··· MATERIAL ···

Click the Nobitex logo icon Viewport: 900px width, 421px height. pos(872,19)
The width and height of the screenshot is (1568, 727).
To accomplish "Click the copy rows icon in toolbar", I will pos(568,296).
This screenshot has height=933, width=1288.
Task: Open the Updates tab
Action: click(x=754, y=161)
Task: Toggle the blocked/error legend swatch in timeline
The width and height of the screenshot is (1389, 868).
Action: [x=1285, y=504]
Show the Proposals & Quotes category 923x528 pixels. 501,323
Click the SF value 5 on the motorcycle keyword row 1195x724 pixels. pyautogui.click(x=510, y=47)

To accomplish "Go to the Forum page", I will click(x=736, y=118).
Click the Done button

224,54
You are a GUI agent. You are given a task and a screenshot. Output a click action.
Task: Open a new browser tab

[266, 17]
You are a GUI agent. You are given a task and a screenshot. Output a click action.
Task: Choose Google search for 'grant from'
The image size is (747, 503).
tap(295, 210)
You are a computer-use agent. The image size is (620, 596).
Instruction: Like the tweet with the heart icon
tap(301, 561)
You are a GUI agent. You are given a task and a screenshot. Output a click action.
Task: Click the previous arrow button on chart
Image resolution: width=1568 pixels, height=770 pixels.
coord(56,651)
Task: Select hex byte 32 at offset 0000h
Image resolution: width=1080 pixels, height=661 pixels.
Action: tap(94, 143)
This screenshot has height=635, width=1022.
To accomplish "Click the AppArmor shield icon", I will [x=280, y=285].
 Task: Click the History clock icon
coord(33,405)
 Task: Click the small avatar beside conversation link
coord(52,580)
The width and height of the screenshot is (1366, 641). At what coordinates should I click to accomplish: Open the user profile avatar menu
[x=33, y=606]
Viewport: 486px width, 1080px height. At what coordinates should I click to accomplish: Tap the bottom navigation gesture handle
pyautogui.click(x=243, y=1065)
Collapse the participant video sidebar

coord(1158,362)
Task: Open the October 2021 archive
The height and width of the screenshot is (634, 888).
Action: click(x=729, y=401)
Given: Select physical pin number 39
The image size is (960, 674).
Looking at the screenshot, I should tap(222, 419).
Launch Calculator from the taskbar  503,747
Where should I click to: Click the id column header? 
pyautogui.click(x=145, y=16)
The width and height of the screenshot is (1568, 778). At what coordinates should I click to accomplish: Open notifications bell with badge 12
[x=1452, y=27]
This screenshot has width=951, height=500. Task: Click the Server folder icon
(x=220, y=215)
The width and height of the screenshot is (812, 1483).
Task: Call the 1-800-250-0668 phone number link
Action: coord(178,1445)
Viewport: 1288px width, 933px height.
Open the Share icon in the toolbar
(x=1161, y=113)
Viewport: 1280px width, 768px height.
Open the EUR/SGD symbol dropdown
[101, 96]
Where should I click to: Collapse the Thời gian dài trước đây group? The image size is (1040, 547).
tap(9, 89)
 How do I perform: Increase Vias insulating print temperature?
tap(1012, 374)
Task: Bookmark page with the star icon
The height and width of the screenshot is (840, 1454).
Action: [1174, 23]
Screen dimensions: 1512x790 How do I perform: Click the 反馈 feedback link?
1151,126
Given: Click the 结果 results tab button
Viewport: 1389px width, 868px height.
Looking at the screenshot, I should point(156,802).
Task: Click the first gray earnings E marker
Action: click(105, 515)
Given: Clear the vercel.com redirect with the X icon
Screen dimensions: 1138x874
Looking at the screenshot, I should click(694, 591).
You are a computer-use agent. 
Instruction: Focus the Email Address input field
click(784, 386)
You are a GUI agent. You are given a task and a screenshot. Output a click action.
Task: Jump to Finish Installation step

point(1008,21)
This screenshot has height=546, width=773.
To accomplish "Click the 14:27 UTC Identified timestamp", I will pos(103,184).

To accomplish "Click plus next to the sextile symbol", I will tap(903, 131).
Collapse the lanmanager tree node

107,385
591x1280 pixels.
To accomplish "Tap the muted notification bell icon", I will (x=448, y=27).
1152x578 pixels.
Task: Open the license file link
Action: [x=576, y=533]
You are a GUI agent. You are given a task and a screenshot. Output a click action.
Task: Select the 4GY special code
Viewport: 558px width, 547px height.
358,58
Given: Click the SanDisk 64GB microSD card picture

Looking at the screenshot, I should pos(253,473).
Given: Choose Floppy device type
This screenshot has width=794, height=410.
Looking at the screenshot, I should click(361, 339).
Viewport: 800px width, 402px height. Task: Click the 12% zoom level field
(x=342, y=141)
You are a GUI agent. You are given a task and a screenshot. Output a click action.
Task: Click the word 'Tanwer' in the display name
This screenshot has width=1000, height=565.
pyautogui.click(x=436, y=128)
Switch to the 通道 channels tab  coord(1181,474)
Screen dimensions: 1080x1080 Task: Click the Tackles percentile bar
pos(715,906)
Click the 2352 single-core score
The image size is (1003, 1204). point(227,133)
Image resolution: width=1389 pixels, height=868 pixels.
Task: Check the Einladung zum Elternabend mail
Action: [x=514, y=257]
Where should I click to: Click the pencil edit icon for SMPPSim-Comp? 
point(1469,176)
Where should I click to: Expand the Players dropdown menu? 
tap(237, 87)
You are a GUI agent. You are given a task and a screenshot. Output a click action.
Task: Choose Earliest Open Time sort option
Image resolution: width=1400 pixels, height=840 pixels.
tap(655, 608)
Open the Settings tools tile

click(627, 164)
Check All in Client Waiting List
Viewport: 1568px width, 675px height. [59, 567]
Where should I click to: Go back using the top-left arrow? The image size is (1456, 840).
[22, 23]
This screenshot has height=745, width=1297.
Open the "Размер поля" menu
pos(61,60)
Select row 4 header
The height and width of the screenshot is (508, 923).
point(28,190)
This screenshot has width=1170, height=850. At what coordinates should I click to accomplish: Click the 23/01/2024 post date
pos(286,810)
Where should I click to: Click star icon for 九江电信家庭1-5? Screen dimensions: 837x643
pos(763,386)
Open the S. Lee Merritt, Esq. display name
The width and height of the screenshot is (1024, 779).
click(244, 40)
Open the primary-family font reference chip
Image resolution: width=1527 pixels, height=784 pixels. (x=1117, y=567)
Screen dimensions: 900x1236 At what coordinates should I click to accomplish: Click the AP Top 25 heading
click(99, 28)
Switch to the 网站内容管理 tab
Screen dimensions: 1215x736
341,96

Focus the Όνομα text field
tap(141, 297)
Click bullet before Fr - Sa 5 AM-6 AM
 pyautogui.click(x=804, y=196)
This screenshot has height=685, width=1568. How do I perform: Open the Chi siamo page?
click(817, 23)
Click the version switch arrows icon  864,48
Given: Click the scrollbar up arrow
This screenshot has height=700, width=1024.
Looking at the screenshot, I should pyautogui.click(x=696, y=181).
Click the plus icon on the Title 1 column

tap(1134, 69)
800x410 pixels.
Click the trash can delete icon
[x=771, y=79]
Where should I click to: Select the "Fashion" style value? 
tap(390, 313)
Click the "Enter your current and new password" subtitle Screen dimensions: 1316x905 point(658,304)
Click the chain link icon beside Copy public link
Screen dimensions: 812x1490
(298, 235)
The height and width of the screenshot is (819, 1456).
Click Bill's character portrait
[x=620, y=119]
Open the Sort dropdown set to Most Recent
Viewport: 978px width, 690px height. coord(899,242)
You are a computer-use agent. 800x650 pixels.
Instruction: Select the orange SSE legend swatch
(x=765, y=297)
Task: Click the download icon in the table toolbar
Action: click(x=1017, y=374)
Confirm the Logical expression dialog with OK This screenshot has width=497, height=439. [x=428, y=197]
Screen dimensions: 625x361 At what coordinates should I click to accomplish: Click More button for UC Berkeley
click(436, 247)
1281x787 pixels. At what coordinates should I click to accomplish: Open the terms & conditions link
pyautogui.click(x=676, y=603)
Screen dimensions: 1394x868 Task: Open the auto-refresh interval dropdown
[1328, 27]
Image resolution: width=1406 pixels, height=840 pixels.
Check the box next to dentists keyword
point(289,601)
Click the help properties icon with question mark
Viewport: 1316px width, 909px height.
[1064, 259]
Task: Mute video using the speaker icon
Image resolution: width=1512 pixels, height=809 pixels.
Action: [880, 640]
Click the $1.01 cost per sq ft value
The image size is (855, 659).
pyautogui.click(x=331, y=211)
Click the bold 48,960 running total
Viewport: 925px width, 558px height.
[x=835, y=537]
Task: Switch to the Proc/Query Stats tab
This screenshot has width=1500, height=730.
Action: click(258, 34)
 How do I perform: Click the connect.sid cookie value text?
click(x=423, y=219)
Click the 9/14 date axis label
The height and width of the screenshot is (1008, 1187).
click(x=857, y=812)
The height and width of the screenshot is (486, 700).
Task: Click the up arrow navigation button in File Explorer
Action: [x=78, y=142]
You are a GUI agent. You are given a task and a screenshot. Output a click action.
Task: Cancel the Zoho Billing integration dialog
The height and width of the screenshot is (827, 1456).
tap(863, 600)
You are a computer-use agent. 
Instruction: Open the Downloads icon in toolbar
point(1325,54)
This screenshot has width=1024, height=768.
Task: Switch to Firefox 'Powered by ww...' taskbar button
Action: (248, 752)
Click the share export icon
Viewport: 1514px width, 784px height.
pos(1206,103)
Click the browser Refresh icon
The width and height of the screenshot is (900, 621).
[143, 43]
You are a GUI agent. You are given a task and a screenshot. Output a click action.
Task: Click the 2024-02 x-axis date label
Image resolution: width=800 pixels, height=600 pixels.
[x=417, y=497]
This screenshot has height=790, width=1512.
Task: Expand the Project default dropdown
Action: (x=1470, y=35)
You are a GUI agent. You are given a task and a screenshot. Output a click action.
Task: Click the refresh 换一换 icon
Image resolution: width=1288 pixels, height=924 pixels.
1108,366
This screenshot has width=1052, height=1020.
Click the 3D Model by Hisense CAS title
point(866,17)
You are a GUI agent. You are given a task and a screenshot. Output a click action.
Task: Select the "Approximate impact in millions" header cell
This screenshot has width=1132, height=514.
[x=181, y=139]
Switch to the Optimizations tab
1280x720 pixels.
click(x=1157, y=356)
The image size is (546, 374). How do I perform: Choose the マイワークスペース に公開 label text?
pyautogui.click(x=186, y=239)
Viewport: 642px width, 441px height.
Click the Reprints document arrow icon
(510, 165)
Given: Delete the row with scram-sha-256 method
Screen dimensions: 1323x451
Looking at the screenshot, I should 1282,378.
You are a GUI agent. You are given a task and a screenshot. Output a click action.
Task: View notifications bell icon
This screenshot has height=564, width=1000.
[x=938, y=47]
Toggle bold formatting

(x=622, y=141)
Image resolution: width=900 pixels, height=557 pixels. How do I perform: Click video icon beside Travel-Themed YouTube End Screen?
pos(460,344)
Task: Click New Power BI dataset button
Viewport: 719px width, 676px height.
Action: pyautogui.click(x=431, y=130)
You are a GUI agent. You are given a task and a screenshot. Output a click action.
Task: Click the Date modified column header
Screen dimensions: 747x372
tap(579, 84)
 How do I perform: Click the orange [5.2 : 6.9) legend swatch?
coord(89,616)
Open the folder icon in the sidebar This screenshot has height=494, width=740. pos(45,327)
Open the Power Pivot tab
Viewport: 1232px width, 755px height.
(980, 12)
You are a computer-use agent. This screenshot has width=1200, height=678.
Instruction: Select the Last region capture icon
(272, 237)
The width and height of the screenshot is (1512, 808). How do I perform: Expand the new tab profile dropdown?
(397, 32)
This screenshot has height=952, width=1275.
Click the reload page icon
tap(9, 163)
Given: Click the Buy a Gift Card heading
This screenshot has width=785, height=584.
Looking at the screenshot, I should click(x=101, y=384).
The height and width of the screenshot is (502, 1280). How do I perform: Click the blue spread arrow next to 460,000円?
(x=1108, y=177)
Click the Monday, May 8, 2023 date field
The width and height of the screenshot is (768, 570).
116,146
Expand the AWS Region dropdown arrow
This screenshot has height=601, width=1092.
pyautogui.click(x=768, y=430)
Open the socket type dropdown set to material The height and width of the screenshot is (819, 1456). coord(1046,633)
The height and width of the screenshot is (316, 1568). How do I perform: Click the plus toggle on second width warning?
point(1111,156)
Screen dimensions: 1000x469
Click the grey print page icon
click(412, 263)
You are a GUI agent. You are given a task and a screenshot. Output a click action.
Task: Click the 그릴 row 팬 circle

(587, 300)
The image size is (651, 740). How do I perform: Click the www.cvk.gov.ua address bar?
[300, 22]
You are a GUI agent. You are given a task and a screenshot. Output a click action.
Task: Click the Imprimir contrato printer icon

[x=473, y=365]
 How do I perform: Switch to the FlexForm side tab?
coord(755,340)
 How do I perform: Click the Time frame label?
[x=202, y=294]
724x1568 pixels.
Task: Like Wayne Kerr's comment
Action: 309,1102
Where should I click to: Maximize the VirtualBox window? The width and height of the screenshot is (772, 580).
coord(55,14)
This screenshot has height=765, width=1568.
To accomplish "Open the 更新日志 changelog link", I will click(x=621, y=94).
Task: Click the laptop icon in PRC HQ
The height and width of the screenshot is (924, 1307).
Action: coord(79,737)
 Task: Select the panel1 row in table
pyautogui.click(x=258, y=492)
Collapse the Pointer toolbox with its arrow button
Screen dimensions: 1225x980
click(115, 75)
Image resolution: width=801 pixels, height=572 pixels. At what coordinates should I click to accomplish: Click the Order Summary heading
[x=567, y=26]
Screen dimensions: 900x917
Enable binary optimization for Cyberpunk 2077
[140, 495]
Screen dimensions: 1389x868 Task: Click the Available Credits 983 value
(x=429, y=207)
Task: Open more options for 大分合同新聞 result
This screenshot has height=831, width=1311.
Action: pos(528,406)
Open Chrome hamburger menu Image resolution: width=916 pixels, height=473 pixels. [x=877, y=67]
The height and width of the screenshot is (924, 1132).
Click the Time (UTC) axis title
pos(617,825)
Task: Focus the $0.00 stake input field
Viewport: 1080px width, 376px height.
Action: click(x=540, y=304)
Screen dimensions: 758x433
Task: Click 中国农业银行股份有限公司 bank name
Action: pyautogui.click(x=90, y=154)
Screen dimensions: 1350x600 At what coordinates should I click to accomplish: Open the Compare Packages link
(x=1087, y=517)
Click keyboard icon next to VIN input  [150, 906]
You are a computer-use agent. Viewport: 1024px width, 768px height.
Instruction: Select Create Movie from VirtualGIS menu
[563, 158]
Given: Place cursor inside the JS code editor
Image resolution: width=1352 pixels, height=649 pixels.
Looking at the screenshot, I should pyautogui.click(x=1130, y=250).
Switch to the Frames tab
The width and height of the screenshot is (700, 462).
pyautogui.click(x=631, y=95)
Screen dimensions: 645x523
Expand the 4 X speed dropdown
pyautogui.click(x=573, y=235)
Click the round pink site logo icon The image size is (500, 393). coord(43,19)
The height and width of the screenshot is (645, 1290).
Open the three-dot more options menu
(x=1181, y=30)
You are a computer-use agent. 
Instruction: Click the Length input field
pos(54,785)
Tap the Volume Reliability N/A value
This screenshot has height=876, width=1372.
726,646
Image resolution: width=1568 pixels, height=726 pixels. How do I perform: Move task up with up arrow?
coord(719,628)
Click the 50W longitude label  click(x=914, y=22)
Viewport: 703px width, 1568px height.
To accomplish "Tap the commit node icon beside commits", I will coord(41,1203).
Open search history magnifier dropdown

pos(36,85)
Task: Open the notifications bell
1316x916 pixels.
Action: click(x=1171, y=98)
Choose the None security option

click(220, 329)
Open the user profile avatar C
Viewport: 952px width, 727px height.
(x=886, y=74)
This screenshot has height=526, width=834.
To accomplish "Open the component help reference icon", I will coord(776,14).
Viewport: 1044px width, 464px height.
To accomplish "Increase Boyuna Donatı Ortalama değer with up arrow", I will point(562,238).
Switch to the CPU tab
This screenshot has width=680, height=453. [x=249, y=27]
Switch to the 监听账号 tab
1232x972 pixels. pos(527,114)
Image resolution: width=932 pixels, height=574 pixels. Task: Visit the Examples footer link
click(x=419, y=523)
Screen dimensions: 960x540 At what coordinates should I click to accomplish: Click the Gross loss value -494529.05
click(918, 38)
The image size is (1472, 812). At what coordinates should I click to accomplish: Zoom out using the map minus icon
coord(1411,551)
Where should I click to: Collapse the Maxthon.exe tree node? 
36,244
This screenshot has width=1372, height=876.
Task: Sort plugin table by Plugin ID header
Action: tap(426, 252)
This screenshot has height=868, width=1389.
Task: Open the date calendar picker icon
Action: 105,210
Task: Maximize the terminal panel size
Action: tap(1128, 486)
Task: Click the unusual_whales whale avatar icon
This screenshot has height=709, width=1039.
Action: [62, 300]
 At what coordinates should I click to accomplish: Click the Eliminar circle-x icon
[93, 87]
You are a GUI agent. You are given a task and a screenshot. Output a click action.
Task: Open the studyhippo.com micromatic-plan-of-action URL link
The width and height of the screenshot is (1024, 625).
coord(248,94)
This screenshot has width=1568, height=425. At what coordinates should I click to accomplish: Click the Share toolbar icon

···

THE EXERCISE: Rewrite the lines of the data from the line containing "Click the 50W" through the line containing "I will coord(776,14).", swapping "magnifier" for "lens" and keeping everything else identical. Output only those lines.

RESPONSE FOR THIS EXERCISE:
Click the 50W longitude label  click(x=914, y=22)
Viewport: 703px width, 1568px height.
To accomplish "Tap the commit node icon beside commits", I will coord(41,1203).
Open search history lens dropdown

pos(36,85)
Task: Open the notifications bell
1316x916 pixels.
Action: click(x=1171, y=98)
Choose the None security option

click(220, 329)
Open the user profile avatar C
Viewport: 952px width, 727px height.
(x=886, y=74)
This screenshot has height=526, width=834.
To accomplish "Open the component help reference icon", I will coord(776,14).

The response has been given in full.